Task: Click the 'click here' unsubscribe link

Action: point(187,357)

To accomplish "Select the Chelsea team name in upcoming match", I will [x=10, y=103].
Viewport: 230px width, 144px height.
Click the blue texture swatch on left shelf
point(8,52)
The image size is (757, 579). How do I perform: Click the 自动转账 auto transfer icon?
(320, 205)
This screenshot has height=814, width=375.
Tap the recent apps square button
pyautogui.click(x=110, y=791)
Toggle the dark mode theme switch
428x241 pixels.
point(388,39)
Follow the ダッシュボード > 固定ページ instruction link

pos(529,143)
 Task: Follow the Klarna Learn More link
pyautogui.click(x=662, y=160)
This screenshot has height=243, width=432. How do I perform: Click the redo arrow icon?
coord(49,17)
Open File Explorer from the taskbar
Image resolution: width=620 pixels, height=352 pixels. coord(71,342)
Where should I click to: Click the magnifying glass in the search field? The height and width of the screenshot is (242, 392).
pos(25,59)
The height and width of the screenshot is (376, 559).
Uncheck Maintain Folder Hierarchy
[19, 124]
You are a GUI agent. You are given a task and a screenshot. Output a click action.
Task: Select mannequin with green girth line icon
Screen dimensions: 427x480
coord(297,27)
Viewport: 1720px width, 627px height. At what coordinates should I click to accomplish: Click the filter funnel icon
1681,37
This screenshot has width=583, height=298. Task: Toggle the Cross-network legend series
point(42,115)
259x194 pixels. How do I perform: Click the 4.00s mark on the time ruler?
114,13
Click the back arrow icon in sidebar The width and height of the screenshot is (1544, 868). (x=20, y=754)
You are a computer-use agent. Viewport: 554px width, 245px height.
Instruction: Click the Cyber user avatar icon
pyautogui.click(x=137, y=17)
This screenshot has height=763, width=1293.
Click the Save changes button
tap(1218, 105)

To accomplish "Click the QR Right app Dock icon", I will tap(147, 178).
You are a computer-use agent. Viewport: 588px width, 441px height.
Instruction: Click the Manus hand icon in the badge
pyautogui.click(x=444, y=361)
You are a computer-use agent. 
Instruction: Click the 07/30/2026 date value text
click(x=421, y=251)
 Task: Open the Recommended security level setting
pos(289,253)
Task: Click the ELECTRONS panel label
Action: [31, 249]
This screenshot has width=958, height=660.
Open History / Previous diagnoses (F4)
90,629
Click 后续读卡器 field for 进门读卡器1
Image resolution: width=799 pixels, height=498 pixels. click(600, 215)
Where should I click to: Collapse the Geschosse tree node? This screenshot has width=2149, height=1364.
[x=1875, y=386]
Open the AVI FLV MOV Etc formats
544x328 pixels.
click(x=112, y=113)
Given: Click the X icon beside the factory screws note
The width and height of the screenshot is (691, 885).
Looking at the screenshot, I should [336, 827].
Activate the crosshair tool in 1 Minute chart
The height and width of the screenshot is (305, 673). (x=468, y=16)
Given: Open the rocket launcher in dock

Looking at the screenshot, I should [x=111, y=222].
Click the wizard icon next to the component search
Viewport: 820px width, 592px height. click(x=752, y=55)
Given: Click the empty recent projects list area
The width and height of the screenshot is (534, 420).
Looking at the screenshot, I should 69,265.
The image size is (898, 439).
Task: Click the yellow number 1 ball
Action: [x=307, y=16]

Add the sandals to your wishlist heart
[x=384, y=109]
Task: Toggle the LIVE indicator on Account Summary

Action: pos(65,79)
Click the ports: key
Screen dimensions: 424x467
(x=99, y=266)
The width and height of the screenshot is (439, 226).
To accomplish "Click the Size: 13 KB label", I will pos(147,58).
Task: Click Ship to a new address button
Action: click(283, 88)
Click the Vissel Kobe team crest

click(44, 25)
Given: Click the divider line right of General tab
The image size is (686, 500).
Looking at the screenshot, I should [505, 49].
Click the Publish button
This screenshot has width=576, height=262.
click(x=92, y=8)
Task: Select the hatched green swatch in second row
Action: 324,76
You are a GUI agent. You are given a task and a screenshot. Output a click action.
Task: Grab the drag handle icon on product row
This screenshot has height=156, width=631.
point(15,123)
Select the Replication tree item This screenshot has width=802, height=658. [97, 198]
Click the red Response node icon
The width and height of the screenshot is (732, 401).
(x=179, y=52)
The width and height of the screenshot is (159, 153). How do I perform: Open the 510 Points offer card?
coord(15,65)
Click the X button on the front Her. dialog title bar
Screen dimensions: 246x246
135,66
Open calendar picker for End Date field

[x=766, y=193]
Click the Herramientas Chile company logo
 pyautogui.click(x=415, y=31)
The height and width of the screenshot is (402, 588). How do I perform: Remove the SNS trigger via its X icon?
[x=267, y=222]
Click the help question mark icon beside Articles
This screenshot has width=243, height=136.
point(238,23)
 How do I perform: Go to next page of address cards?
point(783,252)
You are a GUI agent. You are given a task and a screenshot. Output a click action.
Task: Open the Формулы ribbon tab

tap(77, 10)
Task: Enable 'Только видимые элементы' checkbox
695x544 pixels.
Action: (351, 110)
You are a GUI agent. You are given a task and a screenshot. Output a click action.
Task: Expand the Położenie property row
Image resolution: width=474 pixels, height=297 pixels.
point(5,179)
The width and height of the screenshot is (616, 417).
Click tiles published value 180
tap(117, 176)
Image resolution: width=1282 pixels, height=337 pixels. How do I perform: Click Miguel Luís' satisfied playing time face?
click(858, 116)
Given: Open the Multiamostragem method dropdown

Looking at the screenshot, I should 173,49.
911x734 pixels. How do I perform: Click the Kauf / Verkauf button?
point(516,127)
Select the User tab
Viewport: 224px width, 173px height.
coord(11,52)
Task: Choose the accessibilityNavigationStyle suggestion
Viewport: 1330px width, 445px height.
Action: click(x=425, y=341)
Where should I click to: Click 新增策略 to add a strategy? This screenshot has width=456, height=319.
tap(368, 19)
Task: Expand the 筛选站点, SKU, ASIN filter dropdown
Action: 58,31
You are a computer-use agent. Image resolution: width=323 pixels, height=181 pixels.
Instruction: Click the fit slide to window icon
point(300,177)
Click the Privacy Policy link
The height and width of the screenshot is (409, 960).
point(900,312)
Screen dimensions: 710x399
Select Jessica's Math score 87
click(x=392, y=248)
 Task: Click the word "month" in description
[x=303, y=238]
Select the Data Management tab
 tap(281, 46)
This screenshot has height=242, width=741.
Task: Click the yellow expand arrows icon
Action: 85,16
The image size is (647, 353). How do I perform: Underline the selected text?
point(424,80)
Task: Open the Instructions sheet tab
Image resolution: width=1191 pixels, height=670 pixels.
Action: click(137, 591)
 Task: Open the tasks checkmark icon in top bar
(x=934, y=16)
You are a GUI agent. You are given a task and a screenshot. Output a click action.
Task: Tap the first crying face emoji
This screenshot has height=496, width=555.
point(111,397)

TASK REQUIREMENTS >> Would you write the records out again, word for word?

OUTPUT OF THE TASK >>
Task: Click the 'click here' unsubscribe link

Action: point(187,357)

To accomplish "Select the Chelsea team name in upcoming match", I will [x=10, y=103].
Viewport: 230px width, 144px height.
Click the blue texture swatch on left shelf
point(8,52)
The image size is (757, 579). How do I perform: Click the 自动转账 auto transfer icon?
(320, 205)
This screenshot has height=814, width=375.
Tap the recent apps square button
pyautogui.click(x=110, y=791)
Toggle the dark mode theme switch
428x241 pixels.
point(388,39)
Follow the ダッシュボード > 固定ページ instruction link

pos(529,143)
 Task: Follow the Klarna Learn More link
pyautogui.click(x=662, y=160)
This screenshot has height=243, width=432. How do I perform: Click the redo arrow icon?
coord(49,17)
Open File Explorer from the taskbar
Image resolution: width=620 pixels, height=352 pixels. coord(71,342)
Where should I click to: Click the magnifying glass in the search field? The height and width of the screenshot is (242, 392).
pos(25,59)
The height and width of the screenshot is (376, 559).
Uncheck Maintain Folder Hierarchy
[19, 124]
You are a GUI agent. You are given a task and a screenshot. Output a click action.
Task: Select mannequin with green girth line icon
Screen dimensions: 427x480
coord(297,27)
Viewport: 1720px width, 627px height. At what coordinates should I click to accomplish: Click the filter funnel icon
1681,37
This screenshot has width=583, height=298. Task: Toggle the Cross-network legend series
point(42,115)
259x194 pixels. How do I perform: Click the 4.00s mark on the time ruler?
114,13
Click the back arrow icon in sidebar The width and height of the screenshot is (1544, 868). (x=20, y=754)
You are a computer-use agent. Viewport: 554px width, 245px height.
Instruction: Click the Cyber user avatar icon
pyautogui.click(x=137, y=17)
This screenshot has height=763, width=1293.
Click the Save changes button
tap(1218, 105)

To accomplish "Click the QR Right app Dock icon", I will tap(147, 178).
You are a computer-use agent. Viewport: 588px width, 441px height.
Instruction: Click the Manus hand icon in the badge
pyautogui.click(x=444, y=361)
You are a computer-use agent. 
Instruction: Click the 07/30/2026 date value text
click(x=421, y=251)
 Task: Open the Recommended security level setting
pos(289,253)
Task: Click the ELECTRONS panel label
Action: [31, 249]
This screenshot has width=958, height=660.
Open History / Previous diagnoses (F4)
90,629
Click 后续读卡器 field for 进门读卡器1
Image resolution: width=799 pixels, height=498 pixels. click(600, 215)
Where should I click to: Collapse the Geschosse tree node? This screenshot has width=2149, height=1364.
[x=1875, y=386]
Open the AVI FLV MOV Etc formats
544x328 pixels.
click(x=112, y=113)
Given: Click the X icon beside the factory screws note
The width and height of the screenshot is (691, 885).
Looking at the screenshot, I should [336, 827].
Activate the crosshair tool in 1 Minute chart
The height and width of the screenshot is (305, 673). (x=468, y=16)
Given: Open the rocket launcher in dock

Looking at the screenshot, I should [x=111, y=222].
Click the wizard icon next to the component search
Viewport: 820px width, 592px height. click(x=752, y=55)
Given: Click the empty recent projects list area
The width and height of the screenshot is (534, 420).
Looking at the screenshot, I should 69,265.
The image size is (898, 439).
Task: Click the yellow number 1 ball
Action: [x=307, y=16]

Add the sandals to your wishlist heart
[x=384, y=109]
Task: Toggle the LIVE indicator on Account Summary

Action: pos(65,79)
Click the ports: key
Screen dimensions: 424x467
(x=99, y=266)
The width and height of the screenshot is (439, 226).
To accomplish "Click the Size: 13 KB label", I will pos(147,58).
Task: Click Ship to a new address button
Action: click(283, 88)
Click the Vissel Kobe team crest

click(44, 25)
Given: Click the divider line right of General tab
The image size is (686, 500).
Looking at the screenshot, I should [505, 49].
Click the Publish button
This screenshot has width=576, height=262.
click(x=92, y=8)
Task: Select the hatched green swatch in second row
Action: 324,76
You are a GUI agent. You are given a task and a screenshot. Output a click action.
Task: Grab the drag handle icon on product row
This screenshot has height=156, width=631.
point(15,123)
Select the Replication tree item This screenshot has width=802, height=658. [97, 198]
Click the red Response node icon
The width and height of the screenshot is (732, 401).
(x=179, y=52)
The width and height of the screenshot is (159, 153). How do I perform: Open the 510 Points offer card?
coord(15,65)
Click the X button on the front Her. dialog title bar
Screen dimensions: 246x246
135,66
Open calendar picker for End Date field

[x=766, y=193]
Click the Herramientas Chile company logo
 pyautogui.click(x=415, y=31)
The height and width of the screenshot is (402, 588). How do I perform: Remove the SNS trigger via its X icon?
[x=267, y=222]
Click the help question mark icon beside Articles
This screenshot has width=243, height=136.
point(238,23)
 How do I perform: Go to next page of address cards?
point(783,252)
You are a GUI agent. You are given a task and a screenshot. Output a click action.
Task: Open the Формулы ribbon tab

tap(77, 10)
Task: Enable 'Только видимые элементы' checkbox
695x544 pixels.
Action: (351, 110)
You are a GUI agent. You are given a task and a screenshot. Output a click action.
Task: Expand the Położenie property row
Image resolution: width=474 pixels, height=297 pixels.
point(5,179)
The width and height of the screenshot is (616, 417).
Click tiles published value 180
tap(117, 176)
Image resolution: width=1282 pixels, height=337 pixels. How do I perform: Click Miguel Luís' satisfied playing time face?
click(858, 116)
Given: Open the Multiamostragem method dropdown

Looking at the screenshot, I should 173,49.
911x734 pixels. How do I perform: Click the Kauf / Verkauf button?
point(516,127)
Select the User tab
Viewport: 224px width, 173px height.
coord(11,52)
Task: Choose the accessibilityNavigationStyle suggestion
Viewport: 1330px width, 445px height.
Action: click(x=425, y=341)
Where should I click to: Click 新增策略 to add a strategy? This screenshot has width=456, height=319.
tap(368, 19)
Task: Expand the 筛选站点, SKU, ASIN filter dropdown
Action: 58,31
You are a computer-use agent. Image resolution: width=323 pixels, height=181 pixels.
Instruction: Click the fit slide to window icon
point(300,177)
Click the Privacy Policy link
The height and width of the screenshot is (409, 960).
point(900,312)
Screen dimensions: 710x399
Select Jessica's Math score 87
click(x=392, y=248)
 Task: Click the word "month" in description
[x=303, y=238]
Select the Data Management tab
 tap(281, 46)
This screenshot has height=242, width=741.
Task: Click the yellow expand arrows icon
Action: 85,16
The image size is (647, 353). How do I perform: Underline the selected text?
point(424,80)
Task: Open the Instructions sheet tab
Image resolution: width=1191 pixels, height=670 pixels.
Action: click(137, 591)
 Task: Open the tasks checkmark icon in top bar
(x=934, y=16)
You are a GUI agent. You are given a task and a screenshot. Output a click action.
Task: Tap the first crying face emoji
This screenshot has height=496, width=555.
point(111,397)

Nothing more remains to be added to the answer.